One of my ten-year-old kitties, Patch the Pirate, has been a cause for concern on and off throughout her time with us. She occasionally has a dry, hacking cough, which the vet says may be chronic bronchitis or asthma. Twice she has had to have several teeth removed because they developed “cervical neck lesions,” also called “dental resorption lesions.” The lesions, which are NOT cavities, begin as a loss of tooth enamel, usually at or below the gumline, and can eventually spread to the dentin and then the pulp canal, which contains the blood vessels and nerves to the tooth. The lesions ultimately cause a great deal of pain.

Vet Bills Present

Earlier this year, Patch seemed to develop symptoms of a cold: a bit of sneezing and runny eyes. I obtained a prescription from the vet for azithromycin, which has twice worked wonders on my mom’s cat, Toshi Purrs-a-Lot. The human version has a cherry taste, which Patch refused to take when mixed with food. I know better than to try to medicate her myself, so I asked the vet for a compounded version of the antibiotic with chicken flavoring. That worked no better than the cherry-flavored one. The condition subsided, then returned, then seemed to subside again…until I noticed a strange sound.

Three days ago, when I first heard the sound, I thought my oldest cat, Googlie Girl, was snoring in her sleep. The next day I realized that it was Patch the Pirate, and she was wheezing with every breath she took. My major dilemma: how to get Patch to the vet for treatment. She had been a stray for too long to be fully socialized, although she allows petting at her own discretion. She has been known to draw blood (mine) with teeth and claws (hers).

(Dataset items)

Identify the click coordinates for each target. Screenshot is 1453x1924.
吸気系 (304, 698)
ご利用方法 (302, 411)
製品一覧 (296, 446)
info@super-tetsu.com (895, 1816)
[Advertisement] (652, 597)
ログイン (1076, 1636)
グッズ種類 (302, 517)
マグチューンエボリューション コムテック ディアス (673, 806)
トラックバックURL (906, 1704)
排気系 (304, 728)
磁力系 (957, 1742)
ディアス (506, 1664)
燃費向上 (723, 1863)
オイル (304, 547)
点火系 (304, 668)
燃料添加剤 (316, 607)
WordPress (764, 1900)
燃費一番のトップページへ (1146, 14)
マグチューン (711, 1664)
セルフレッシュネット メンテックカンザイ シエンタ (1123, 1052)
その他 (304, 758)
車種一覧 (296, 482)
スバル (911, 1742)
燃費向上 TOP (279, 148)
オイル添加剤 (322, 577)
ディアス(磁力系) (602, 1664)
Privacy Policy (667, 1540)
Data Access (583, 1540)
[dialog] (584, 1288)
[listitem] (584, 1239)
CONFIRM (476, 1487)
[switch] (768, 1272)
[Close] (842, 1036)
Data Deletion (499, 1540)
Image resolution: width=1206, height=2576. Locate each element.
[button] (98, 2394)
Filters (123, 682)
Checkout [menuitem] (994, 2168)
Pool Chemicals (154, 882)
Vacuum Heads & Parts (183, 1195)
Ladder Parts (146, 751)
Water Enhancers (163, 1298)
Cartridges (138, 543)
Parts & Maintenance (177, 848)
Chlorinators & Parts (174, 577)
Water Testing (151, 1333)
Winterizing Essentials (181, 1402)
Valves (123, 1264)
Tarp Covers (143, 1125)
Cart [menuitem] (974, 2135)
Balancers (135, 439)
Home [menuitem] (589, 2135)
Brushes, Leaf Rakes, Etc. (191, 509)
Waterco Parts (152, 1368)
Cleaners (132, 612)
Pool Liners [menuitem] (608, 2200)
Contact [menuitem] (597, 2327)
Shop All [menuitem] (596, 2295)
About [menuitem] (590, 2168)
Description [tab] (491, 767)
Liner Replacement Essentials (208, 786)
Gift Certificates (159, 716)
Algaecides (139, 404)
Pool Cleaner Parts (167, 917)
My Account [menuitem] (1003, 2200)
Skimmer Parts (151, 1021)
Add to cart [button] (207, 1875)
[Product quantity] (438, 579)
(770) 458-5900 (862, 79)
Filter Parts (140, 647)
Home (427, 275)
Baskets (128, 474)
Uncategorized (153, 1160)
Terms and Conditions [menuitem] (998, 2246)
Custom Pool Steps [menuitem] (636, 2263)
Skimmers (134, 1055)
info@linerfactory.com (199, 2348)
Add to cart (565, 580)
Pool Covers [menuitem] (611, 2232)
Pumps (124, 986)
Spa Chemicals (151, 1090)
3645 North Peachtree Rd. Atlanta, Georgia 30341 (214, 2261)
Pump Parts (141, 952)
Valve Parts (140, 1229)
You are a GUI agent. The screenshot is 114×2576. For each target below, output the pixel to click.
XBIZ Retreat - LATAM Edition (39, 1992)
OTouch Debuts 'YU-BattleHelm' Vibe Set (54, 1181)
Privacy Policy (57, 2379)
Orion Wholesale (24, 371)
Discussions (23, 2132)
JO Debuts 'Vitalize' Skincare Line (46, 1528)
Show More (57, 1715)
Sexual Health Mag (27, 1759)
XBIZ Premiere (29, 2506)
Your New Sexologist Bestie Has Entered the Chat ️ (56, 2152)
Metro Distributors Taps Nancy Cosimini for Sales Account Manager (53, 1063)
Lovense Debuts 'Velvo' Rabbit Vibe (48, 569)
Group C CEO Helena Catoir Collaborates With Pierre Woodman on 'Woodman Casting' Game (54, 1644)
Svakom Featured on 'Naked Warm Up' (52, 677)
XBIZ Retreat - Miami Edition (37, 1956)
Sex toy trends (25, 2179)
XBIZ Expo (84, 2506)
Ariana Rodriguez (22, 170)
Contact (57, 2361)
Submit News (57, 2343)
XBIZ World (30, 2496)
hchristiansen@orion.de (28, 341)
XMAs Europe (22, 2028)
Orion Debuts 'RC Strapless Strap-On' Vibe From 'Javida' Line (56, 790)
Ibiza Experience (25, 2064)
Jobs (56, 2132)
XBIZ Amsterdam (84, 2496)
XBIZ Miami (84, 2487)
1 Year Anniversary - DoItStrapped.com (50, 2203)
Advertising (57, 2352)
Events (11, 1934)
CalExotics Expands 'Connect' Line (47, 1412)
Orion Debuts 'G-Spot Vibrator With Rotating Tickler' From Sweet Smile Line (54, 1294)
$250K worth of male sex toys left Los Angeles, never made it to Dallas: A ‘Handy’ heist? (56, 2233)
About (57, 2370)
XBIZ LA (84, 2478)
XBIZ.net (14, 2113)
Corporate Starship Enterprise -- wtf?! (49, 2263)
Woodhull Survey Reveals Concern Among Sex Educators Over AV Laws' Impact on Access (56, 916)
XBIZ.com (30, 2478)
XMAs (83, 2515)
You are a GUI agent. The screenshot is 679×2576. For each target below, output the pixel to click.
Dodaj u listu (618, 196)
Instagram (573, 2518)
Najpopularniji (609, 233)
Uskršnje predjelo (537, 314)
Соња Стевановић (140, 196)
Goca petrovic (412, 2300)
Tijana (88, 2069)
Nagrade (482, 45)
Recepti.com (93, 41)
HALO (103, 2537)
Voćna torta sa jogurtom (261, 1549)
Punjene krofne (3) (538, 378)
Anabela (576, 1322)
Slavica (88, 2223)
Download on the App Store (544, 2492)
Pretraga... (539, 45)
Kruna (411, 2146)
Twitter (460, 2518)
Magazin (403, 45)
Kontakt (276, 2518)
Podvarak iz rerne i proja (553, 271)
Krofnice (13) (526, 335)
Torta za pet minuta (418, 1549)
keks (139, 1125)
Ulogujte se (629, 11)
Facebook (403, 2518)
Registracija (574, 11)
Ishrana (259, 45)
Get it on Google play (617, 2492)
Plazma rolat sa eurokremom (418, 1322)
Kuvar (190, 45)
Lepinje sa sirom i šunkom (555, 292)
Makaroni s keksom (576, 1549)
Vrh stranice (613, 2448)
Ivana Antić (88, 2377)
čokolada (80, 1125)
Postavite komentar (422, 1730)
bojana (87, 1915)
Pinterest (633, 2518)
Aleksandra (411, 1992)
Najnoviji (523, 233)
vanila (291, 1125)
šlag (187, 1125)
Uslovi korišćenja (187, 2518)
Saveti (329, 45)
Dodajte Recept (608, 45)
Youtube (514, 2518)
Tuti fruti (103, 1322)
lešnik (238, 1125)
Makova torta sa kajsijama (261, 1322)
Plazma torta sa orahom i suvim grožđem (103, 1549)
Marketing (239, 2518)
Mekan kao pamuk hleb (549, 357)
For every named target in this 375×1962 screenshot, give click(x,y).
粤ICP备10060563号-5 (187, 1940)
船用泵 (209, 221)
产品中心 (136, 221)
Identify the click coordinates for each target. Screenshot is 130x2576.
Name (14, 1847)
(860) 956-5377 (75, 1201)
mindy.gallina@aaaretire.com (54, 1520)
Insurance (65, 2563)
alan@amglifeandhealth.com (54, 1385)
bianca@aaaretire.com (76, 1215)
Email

__EXERCISE BRIEF__
Rewrite the passage about Patch the Pirate between "Vet Bills Present" and "a strange sound.", inclusive, replacing "azithromycin" with "amoxicillin".

__COMPLETED TASK__
Vet Bills Present

Earlier this year, Patch seemed to develop symptoms of a cold: a bit of sneezing and runny eyes. I obtained a prescription from the vet for amoxicillin, which has twice worked wonders on my mom’s cat, Toshi Purrs-a-Lot. The human version has a cherry taste, which Patch refused to take when mixed with food. I know better than to try to medicate her myself, so I asked the vet for a compounded version of the antibiotic with chicken flavoring. That worked no better than the cherry-flavored one. The condition subsided, then returned, then seemed to subside again…until I noticed a strange sound.